GOAL:
Please read the article on Romania's December 2012 parliamentary elections: which television channel does Dan Diaconescu own?

EXCERPT PROVIDED:

⁂

By Sean L Hanley, on 20 December 2012
Romania’s recent parliamentary elections have done little to bring about the change needed to address the country’s ongoing political and economic crisis, argues Daniel Brett.
The Romanian elections of 9 December, which took place against a backdrop of economic crisis, austerity, political gamesmanship, polarisation, highly personalised politics, have produced a parliament with four main blocs:
- The Social Liberal Union (USL), principally made up of the Social Democratic Party (PSD) and the National Liberals (PNL) but also includes the Conservative Party (PC) of businessman Dan Voiculescu and the UNPR, a small social democratic group. The Union won a two-thirds majority in both the Chamber of Deputies and the Senate, with its seats divided 60/40 in favour of the PSD;
- The main opposition Right Romania Alliance (ARD), which was dominated by President Traian Băsescu’s Party of Democratic Liberals (PDL) but also included Civic Force, the party of former Prime Minister Mihai Răzvan Ungureanu and a faction of National Peasant Party (PNŢ). Following the election the ARD dissolved itself, although many believe that some form of new opposition coalition will emerge before the next.
- The People’s Party of Dan Diaconescu (PPDD), owner of the OTV television channel.
- The Union of Democratic Hungarians (UMDR), the long established party of Romania’s Hungarian minority.

⁂

GIVEN DATA:
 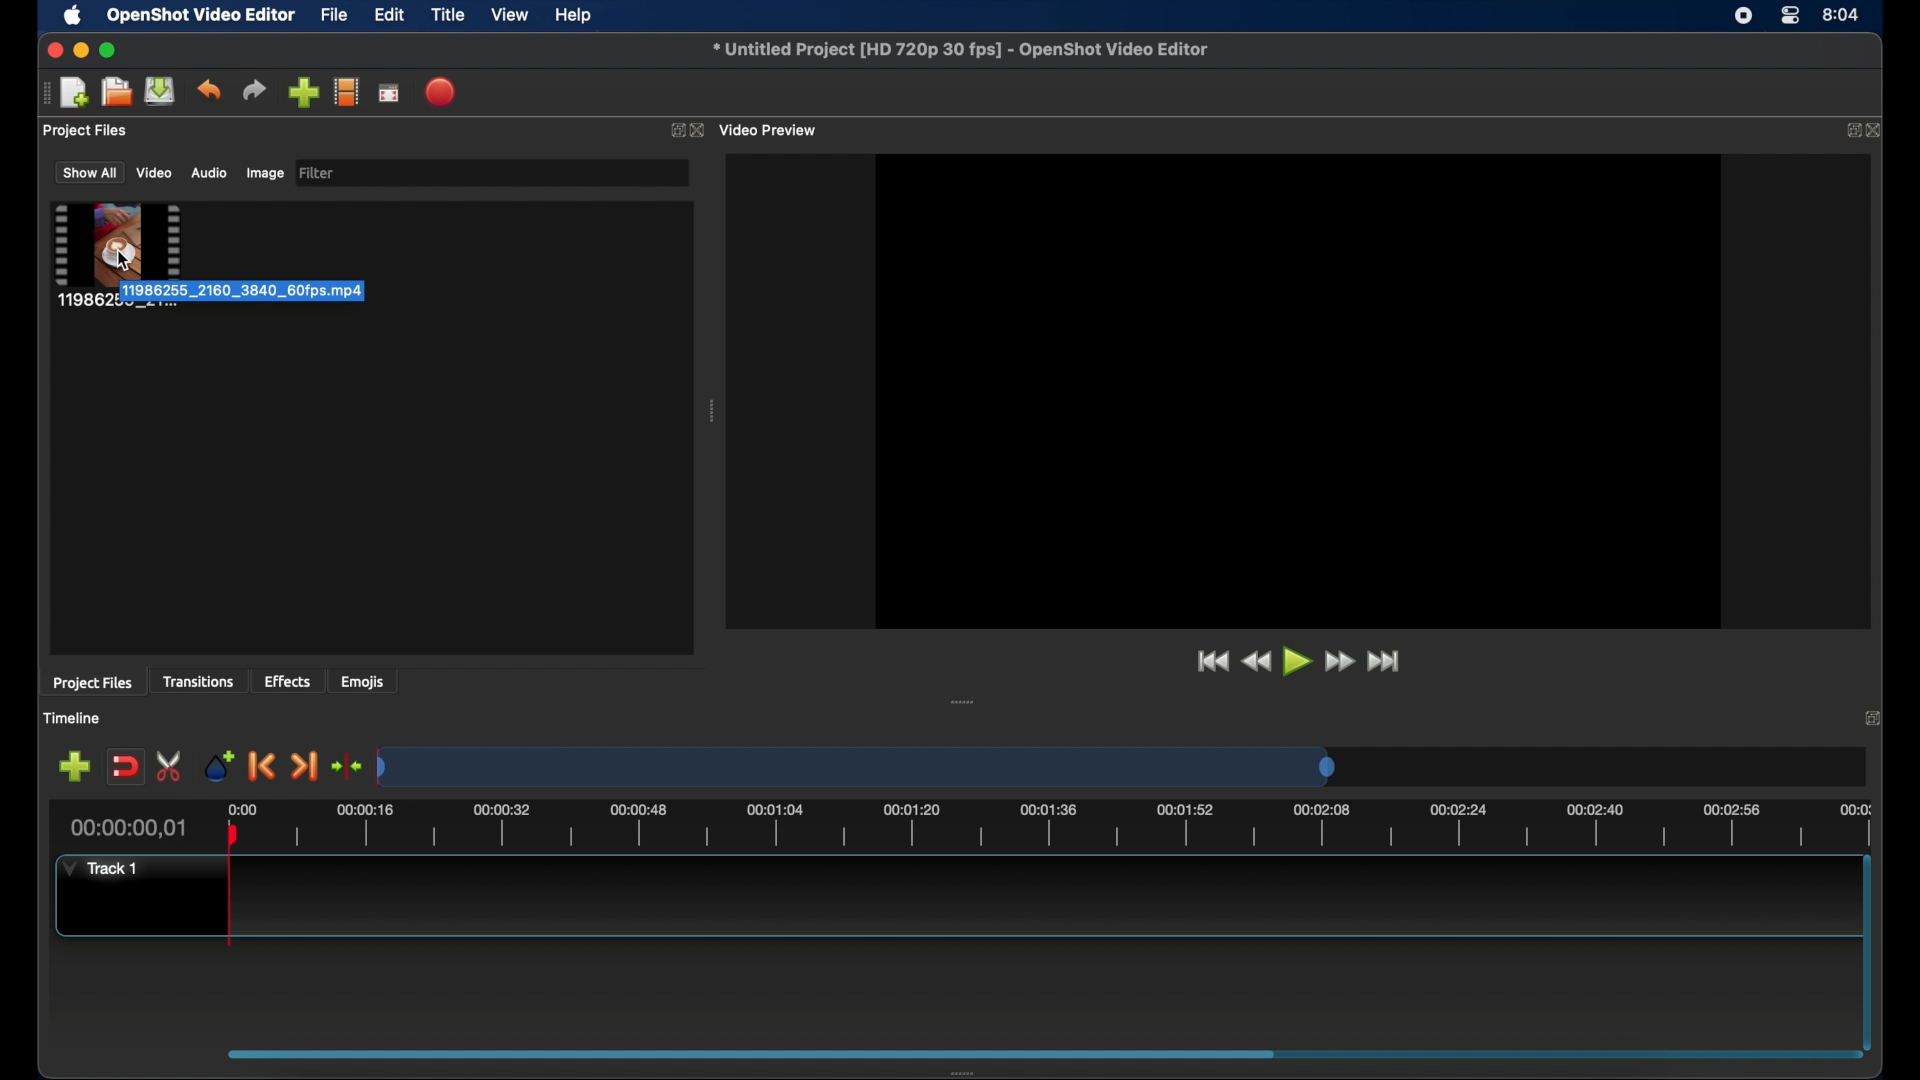 What do you see at coordinates (171, 766) in the screenshot?
I see `enable razor` at bounding box center [171, 766].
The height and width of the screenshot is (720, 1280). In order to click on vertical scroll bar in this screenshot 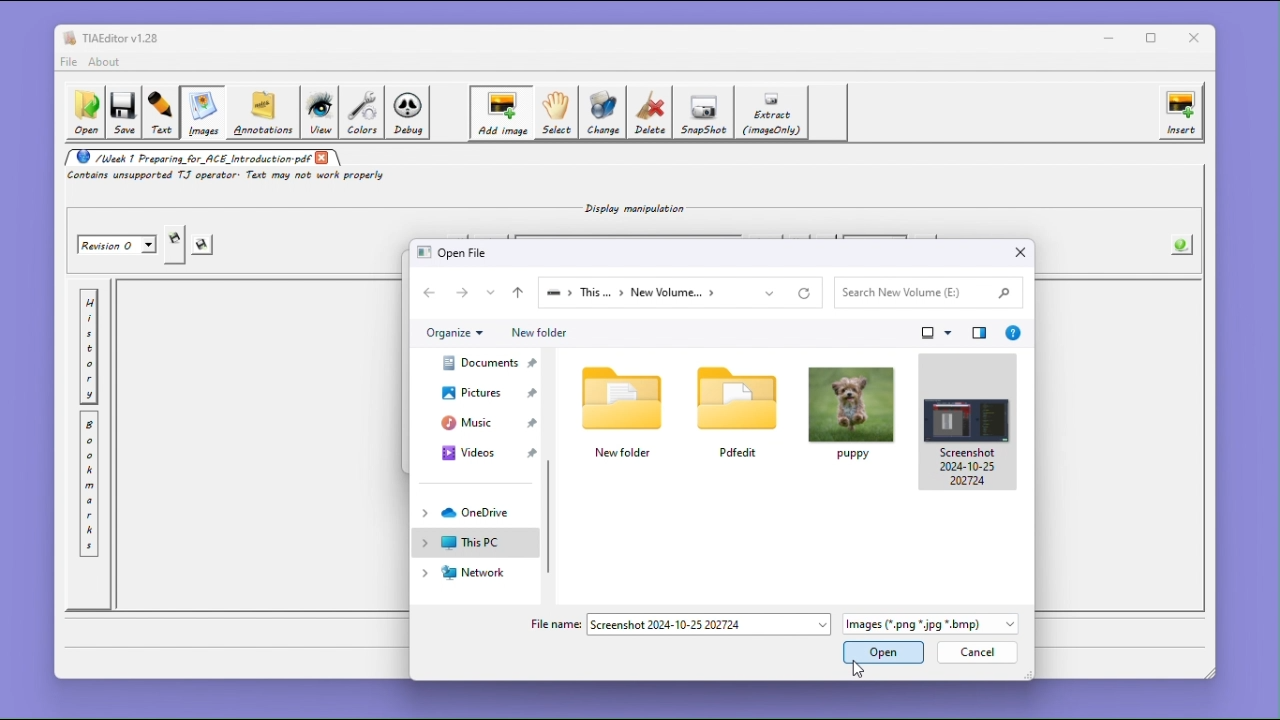, I will do `click(552, 516)`.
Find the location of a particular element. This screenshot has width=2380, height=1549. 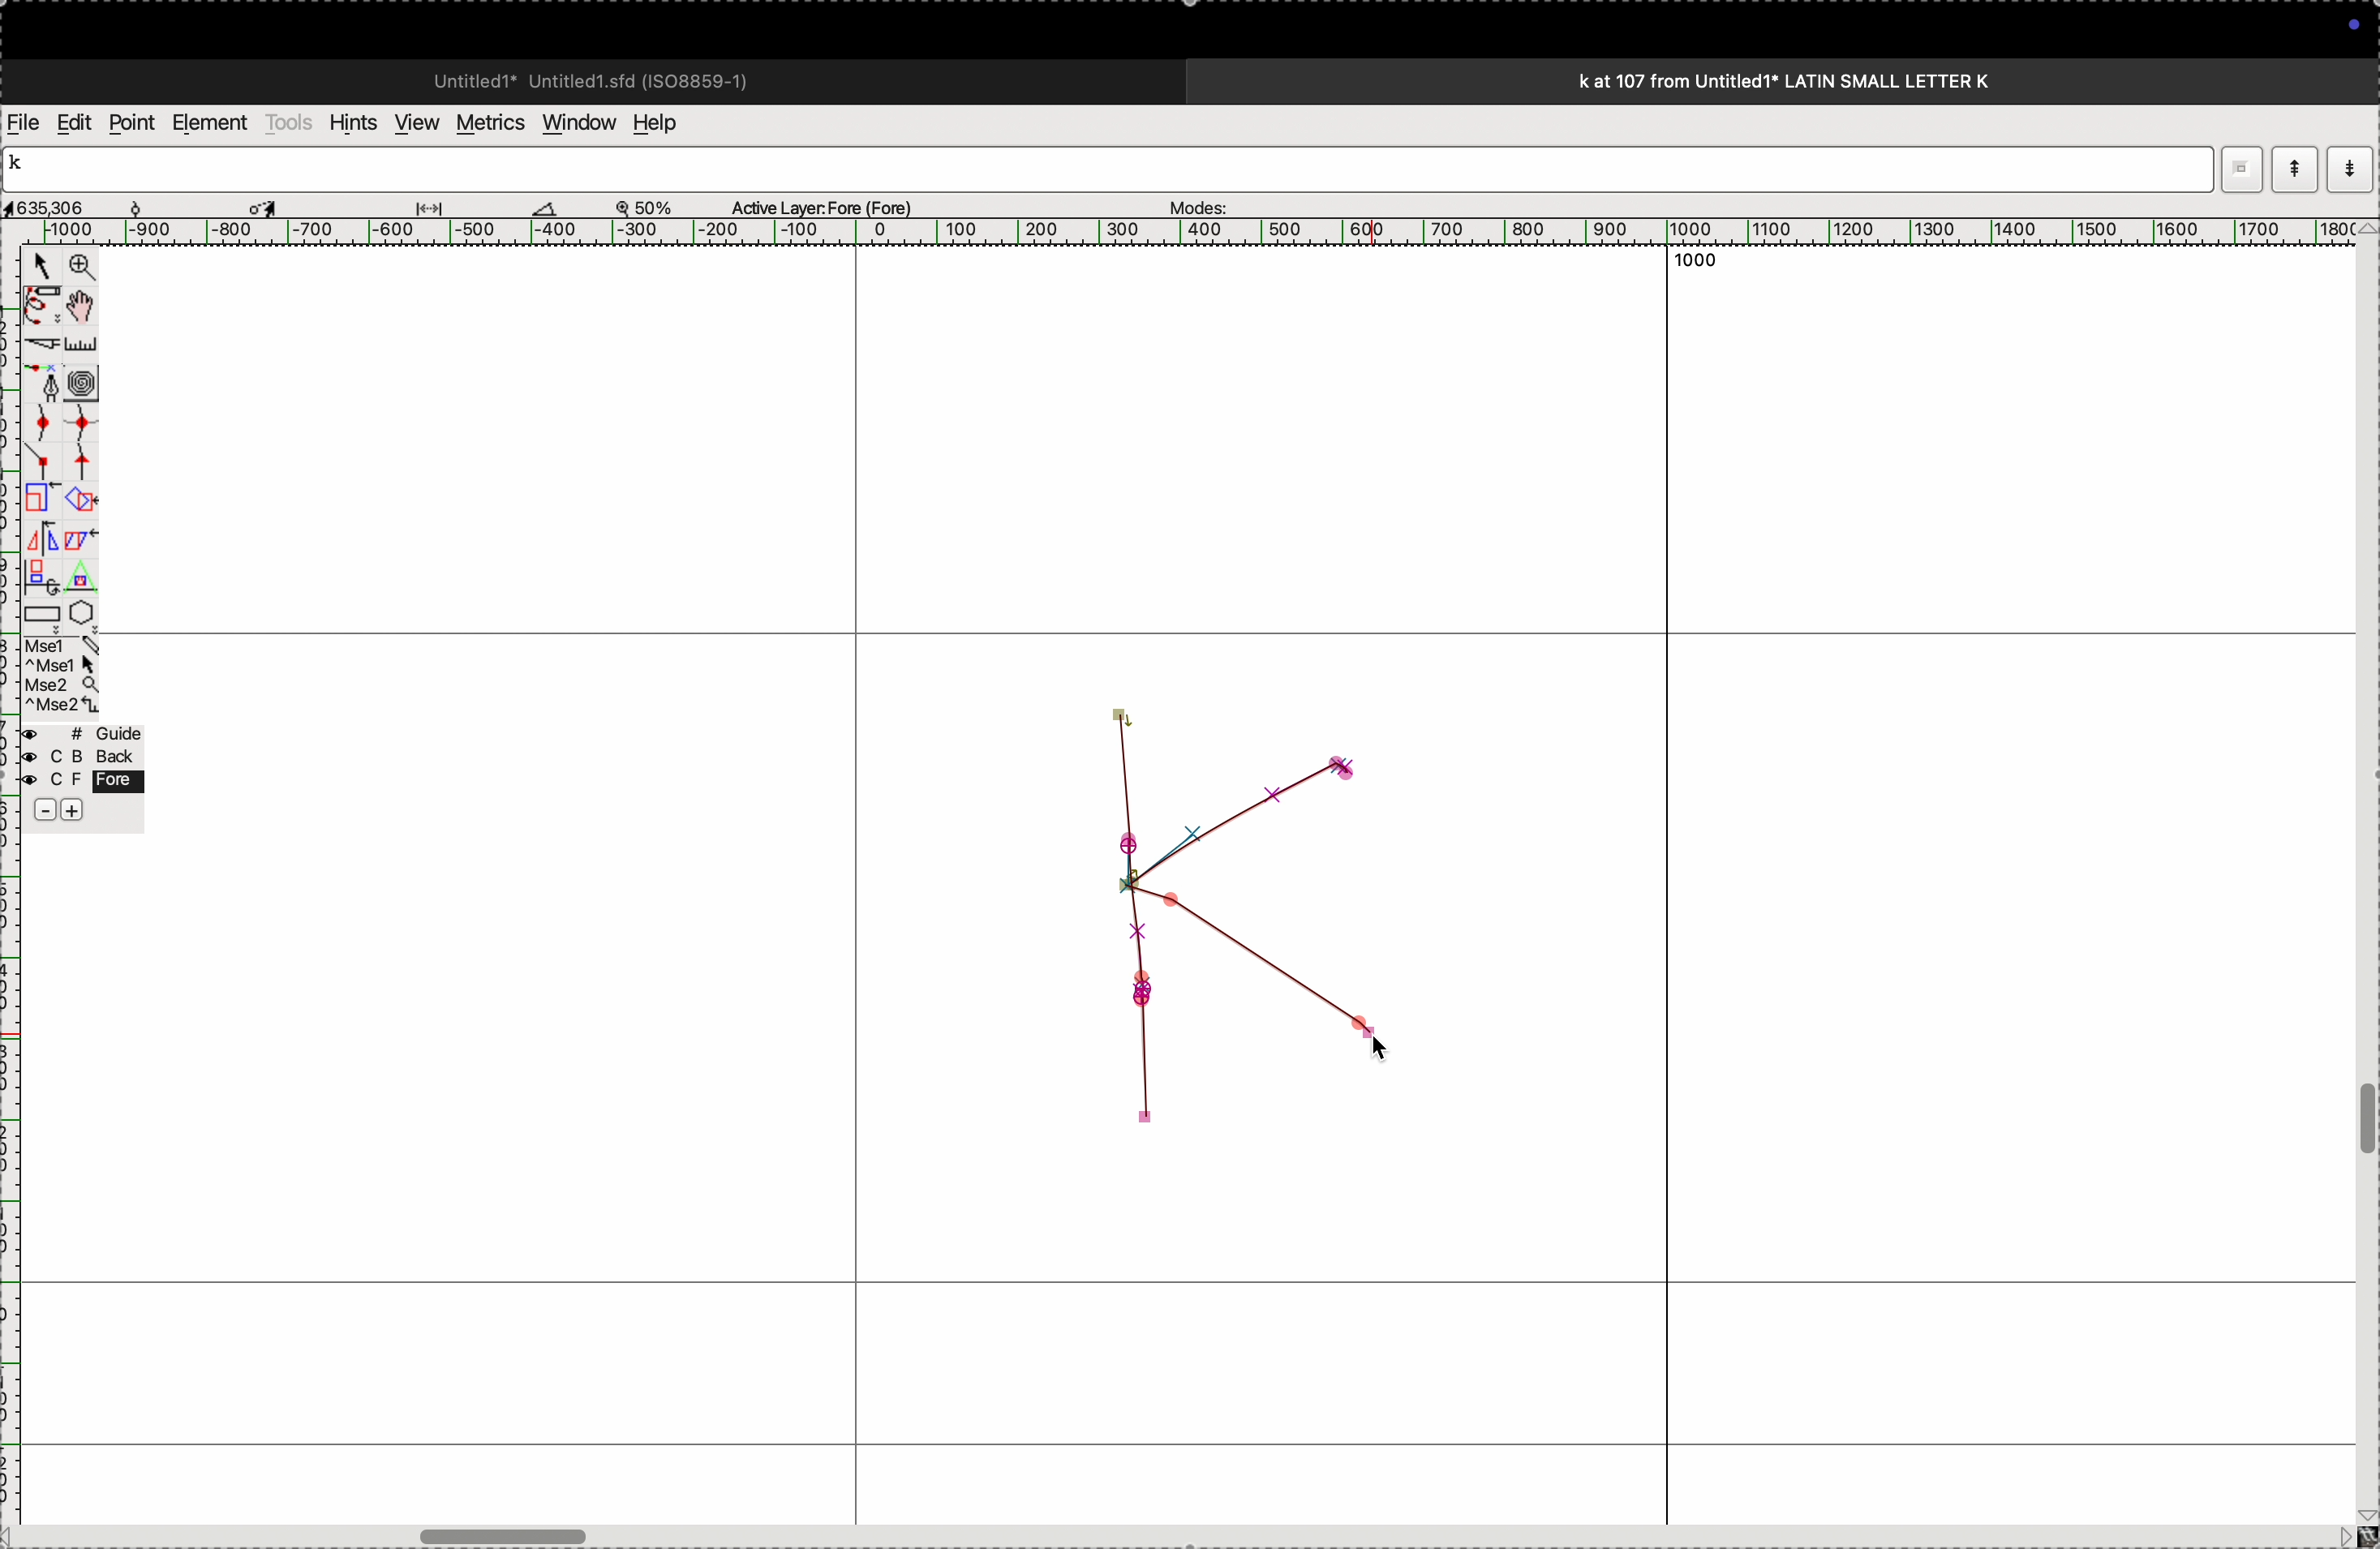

⁂

RESPONSE TO THIS EXERCISE:
OTV